- **Deine Aufgaben**
**1)** Nenne in der Reihenfolge ihres Auftretens alles, was im Quelldokument in runden Klammern steht.
**2)** Schreibe die Ausführungen des Quelldokuments zum Wohnungseigentumsrecht im selben Stil über ihren letzten Satz hinaus fort.

═════ Quelldokument ═════

2. Nach § 15 Abs. 3 WEG kann jeder Wohnungseigentümer einen vereinbarungsgemäßen Gebrauch der im Sondereigentum stehenden Gebäudeteile verlangen; daraus folgt, dass es sich um einen Individualanspruch handelt und jeder einzelne Eigentümer ohne Ermächtigung durch die übrigen von einem anderen Eigentümer die Unterlassung eines vereinbarungswidrigen Gebrauchs fordern kann (h.R.M.); über einen solchen Individualanspruch kann der Gläubiger verfügen, etwa seinen Anspruch auch durch die Zustimmung zu einer bestimmten Nutzung von Sondereigentum aufzugeben; Gläubiger und Schuldner des Anspruchs können über ihn auch eine Vereinbarung in der Gestalt eines Vergleichs treffen (wie hier geschehen).
3. Die Ermittlung des materiell-rechtlichen (inhaltlichen) Gehalts eines gerichtlichen Vergleichs durch Auslegung ist grundsätzlich Sache des Tatsacheninstanz-Richters; sie kann vom Rechtsbeschwerdegericht nur auf Rechtsfehler hin überprüft werden (ebenfalls h.R.M.).

═════ Datenzeilen ═════

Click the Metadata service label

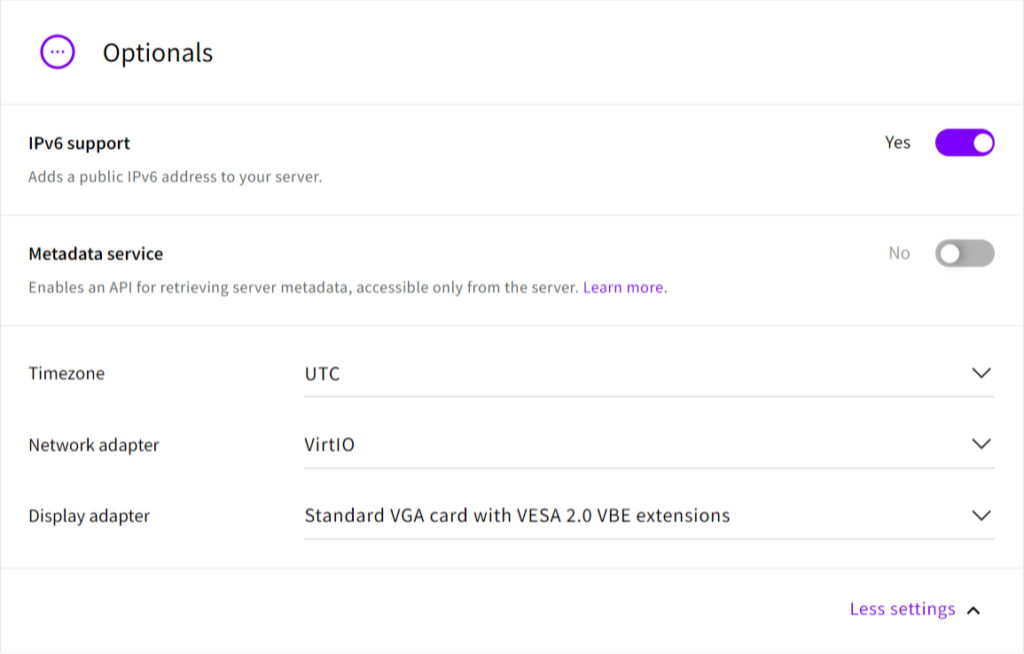pos(95,254)
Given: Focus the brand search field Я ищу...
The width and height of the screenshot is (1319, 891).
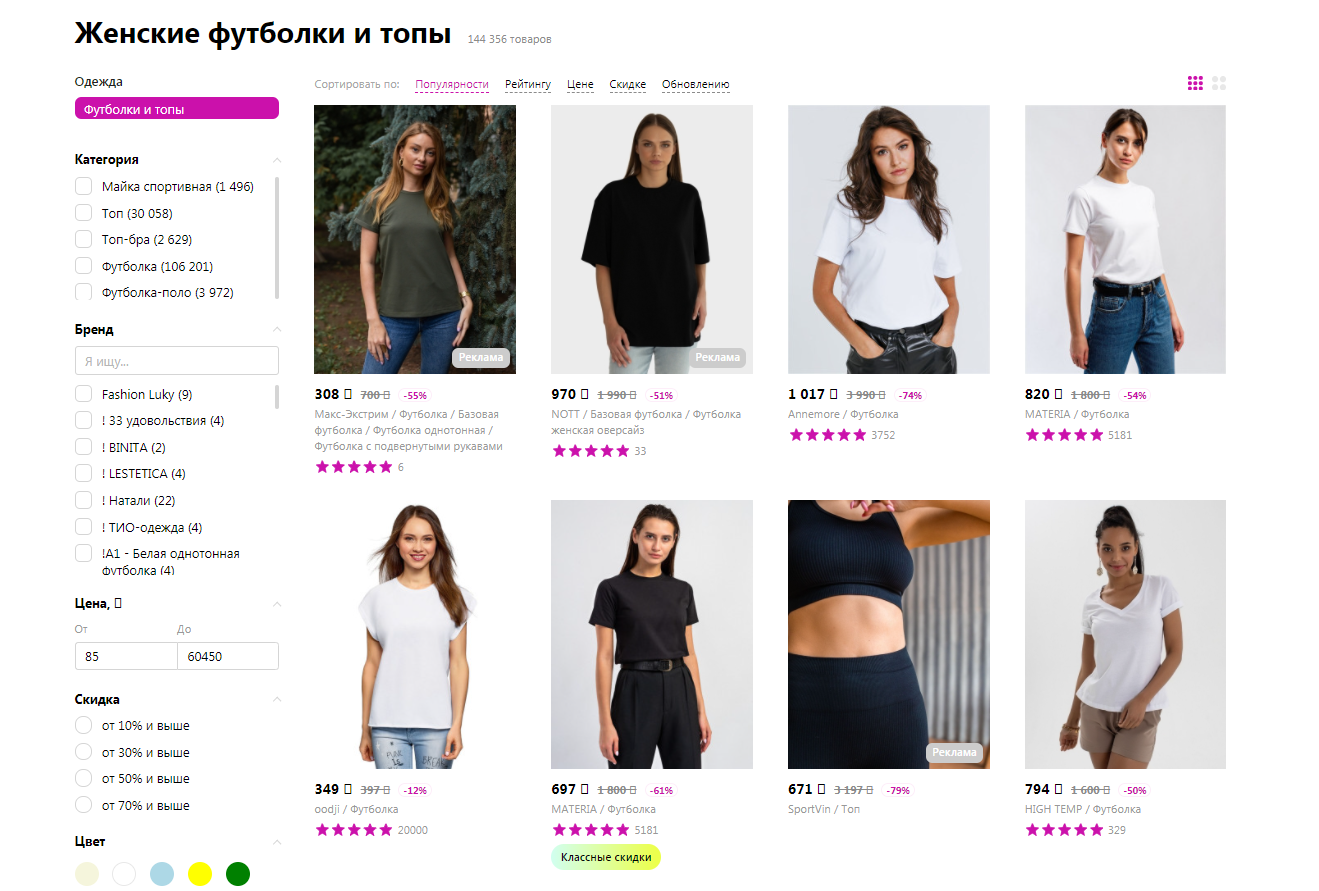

═════

- **Ergebnisse je Aufgabe**
**1)**
- (h.R.M.)
- (wie hier geschehen)
- (inhaltlichen)
- (ebenfalls h.R.M.)

**2)**
4. Zur Frage, wann ein Vergleich wegen Fehlens der Geschäftsgrundlage unwirksam ist oder der veränderten Rechtslage angepasst werden muss: Bei § 797 BGBhandelt es sich um einen gesetzlich geregelten Sonderfall des Fehlens der Geschäftsgrundlage; sind dessen Voraussetzungen nicht oder nicht voll erfüllt, können auch die allgemeinen Grundsätze über den Wegfall oder das Fehlen der Geschäftsgrundlage Anwendung finden (BGH, WPM 94, 604). Geschäftsgrundlage sind hier "die bei Vertragsschluss bestehenden gemeinsamen Vorstellungen beider Parteien oder die dem Geschäftsgegner erkennbaren und von ihm nicht beanstandeten Vorstellungen der einen Vertragspartei vom Vorhandensein oder dem künftigen Eintritt gewisser Umstände, sofern der Geschäftswille der Parteien auf dieser Vorstellung aufbaut". Das Fehlen der Geschäftsgrundlage führt aber grundsätzlich nicht zur Auflösung oder Unwirksamkeit eines Vertrages, sondern zur Anpassung seines Inhalts an die veränderten Verhältnisse. Vorliegend ergab sich die Nutzungsunterlassungsverpflichtung nicht nur aus dem Vergleich, sondern aus dem Gesetz (zweckbestimmungswidrige Nutzung).
5. § 45 Abs. 4 WEG (gerichtliche Änderung einer Entscheidung oder eines gerichtlichen Vergleichs) ist im Übrigen auf außergerichtliche Vergleiche und Vereinbarungen nicht anwendbar.
6. Eine gegenseitige "Aufrechnung" von Verstößen gegen etwaige Unterlassungsansprüche findet ebenfalls nicht statt (vgl. auch BayObLG, WE 1992, 22).
7. Auf die vorliegende Vereinbarung ist auch nicht § 311 BGB anwendbar. Vorliegend ging es nicht um eine Vermögensübertragung oder Nießbrauchsbelastung, was notarieller Beurkundung bedurft hätte. § 311 BGB ist des Weiteren auch dann nicht anwendbar, wenn sich Verpflichtungen wie hier auf einen bestimmten, einzeln aufgeführten Vermögensgegenstand beziehen (selbst dann, wenn der Gegenstand das ganze oder nahezu das ganze Vermögen des Betroffenen darstellt).
8. Auch verfassungsrechtliche Grundsätze der Art. 12 und 14 GG in Zusammenhang mit § 13 Abs. 1 WEG sind vorliegend nicht rechtsbedeutsam bzw. verletzt.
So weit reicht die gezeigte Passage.